» **REQUIRED WORK**
Pictures are to be left out. Return exactly the lines below from the one with "Open the Mirror tool" up to and including the one with "At what coordinates should I click to accomplish: Click".

(EXERCISE MATERIAL Opens)

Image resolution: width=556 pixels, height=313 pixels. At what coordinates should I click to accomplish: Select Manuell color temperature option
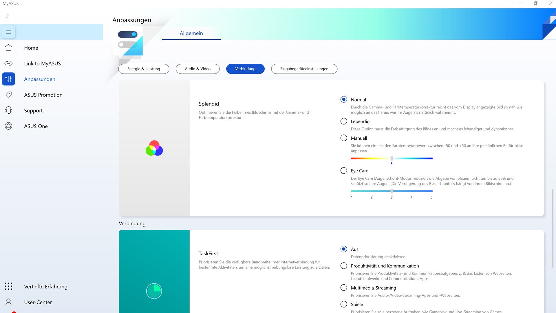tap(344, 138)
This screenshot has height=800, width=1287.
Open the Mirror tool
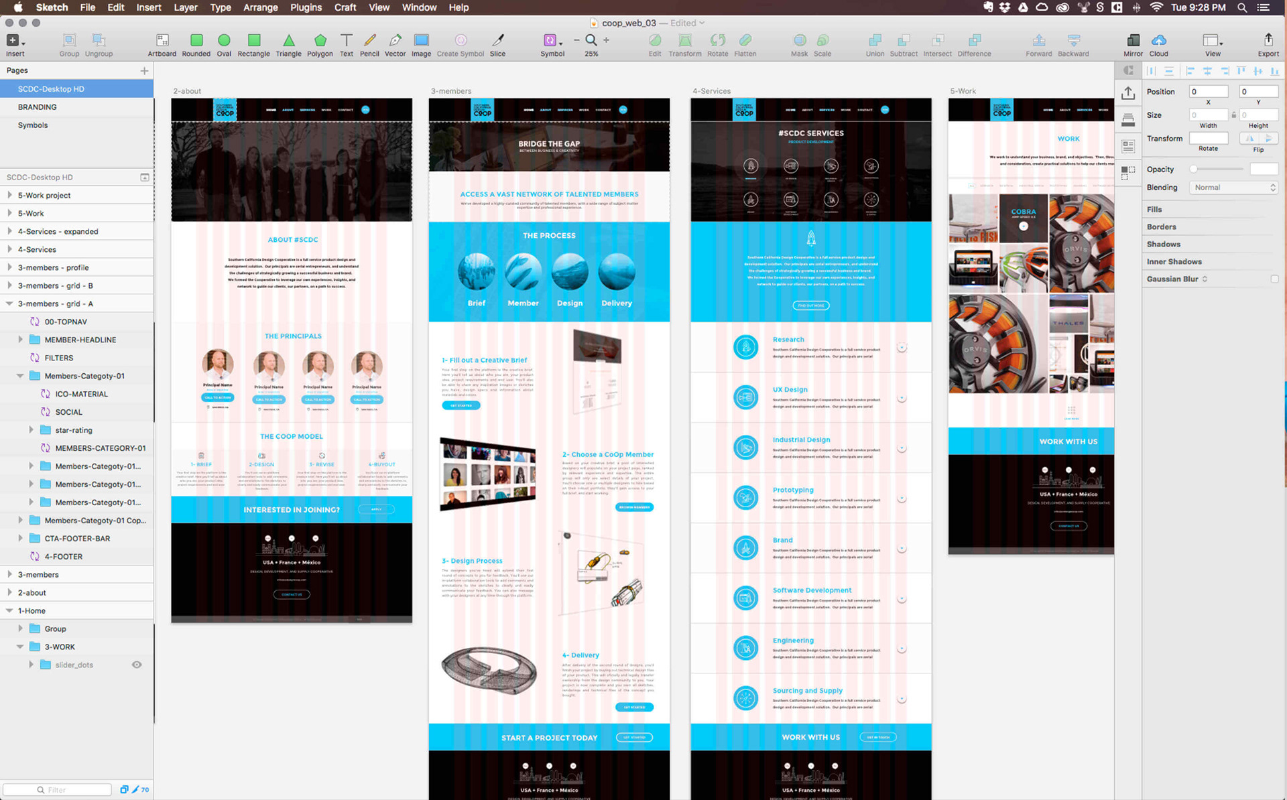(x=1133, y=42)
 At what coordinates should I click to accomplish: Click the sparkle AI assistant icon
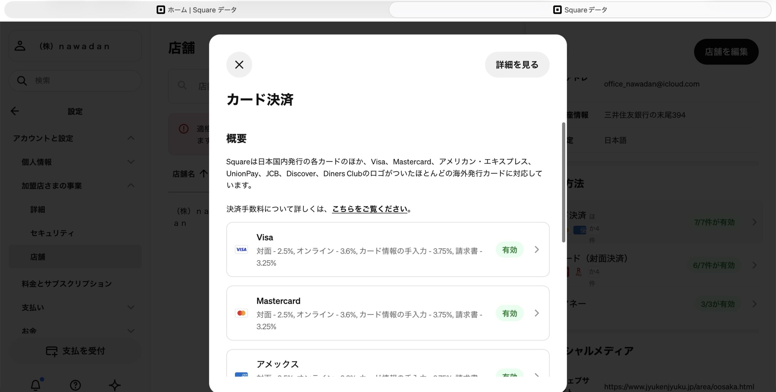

(EXERCISE MATERIAL Closes)
(EXERCISE MATERIAL Opens)

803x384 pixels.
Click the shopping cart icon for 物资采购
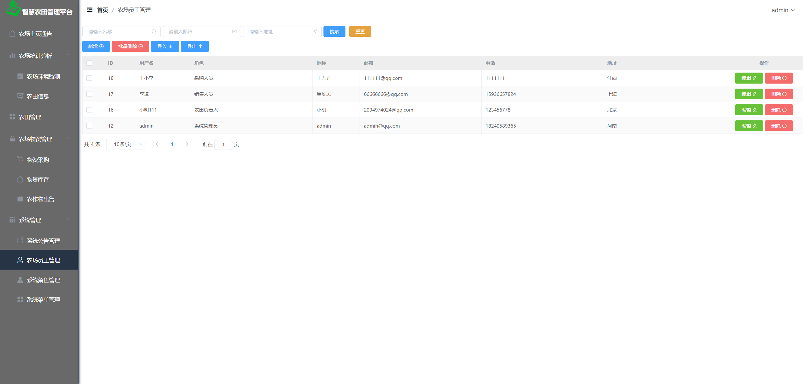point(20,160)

(EXERCISE MATERIAL Closes)

» **SOLUTION**
Open the Mirror tool
(x=1133, y=42)
 At what coordinates should I click to accomplish: Click the sparkle AI assistant icon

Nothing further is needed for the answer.